According to the Oregon Employment Department, Coos County has lost approximately 1,160 payroll jobs from the first quarter of 2020 to the first quarter of 2021.

The project also has the potential to play a big role in reducing greenhouse gas emissions in Oregon by eliminating the need to move almost all materials via truck. It could also ease congestion at ports along the West Coast.

 Congestion at major west coast ports has continued to worsen for decades, creating bottlenecks that slow the movement of goods and increase greenhouse gas emissions.  NorthPoint views the Coos Bay harbor as an opportunity to create an environmentally conscious, state-of-the-art gateway which will alleviate congestion throughout the west coast and improve the movement of goods in and out of the United States and international markets.  

“The Coos Bay Harbor offers an innovative solution to an ever-growing global challenge,” said Chad Meyer, president and founding partner of NorthPoint.  “We have an opportunity to enhance the economy of the region while improving the logistics system as a whole.”

The new terminal will promote expedited turn time and eliminate anchoring for maritime vessels, a shipping option greatly needed in the marketplace.  As of August 29, the ports of L.A. and Long Beach had 47 vessels anchored offshore waiting to berth.  Anchored vessels add significant costs in shipping, delays in product delivery and increased greenhouse gas emissions.

"From an environmental perspective, rail is a lot better," Barber said. "There's up to 70% less greenhouse gases moving by rail. The beauty of what NorthPoint is looking to do is they want to build a state-of-the-art facility."

That would include moving material with electric trucks, rather than diesel.

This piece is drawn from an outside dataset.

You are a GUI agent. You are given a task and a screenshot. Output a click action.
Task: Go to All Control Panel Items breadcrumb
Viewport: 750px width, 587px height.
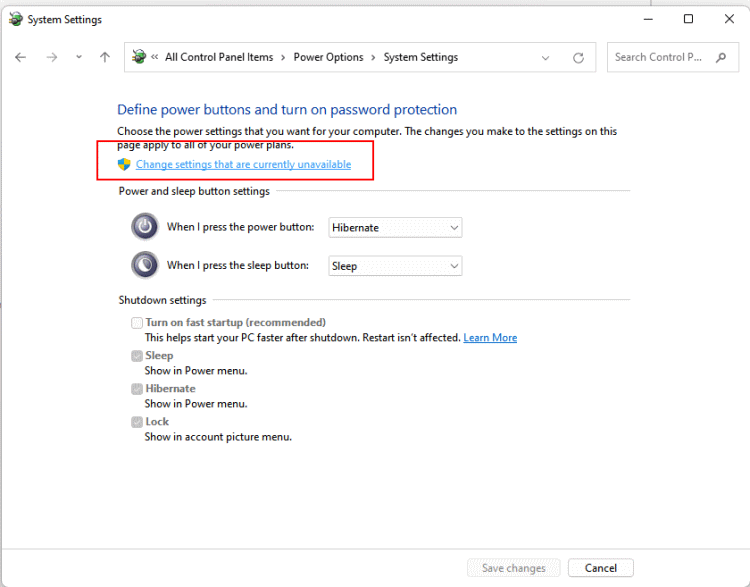219,57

Barber said the facility would be located on a 200-acre parcel just off the North Spit. NorthPoint is currently negotiating with the property owner about buying the land.

The port also continues work with the U.S. Army Corps of Engineers and other regulatory agencies on the channel modification project.  This project will deepen and widen the federally authorized channel from 37 feet to 45 feet and widen it from 300 feet to 450 feet.  Deepening and widening the channel is necessary for the port to remain competitive in the global marketplace as ocean carriers continue to utilize larger ships, a trend that has continued for well over a half century.  

"This is huge," Barber said. "These are going to be jobs that are high-paying jobs. It will have a huge impact here."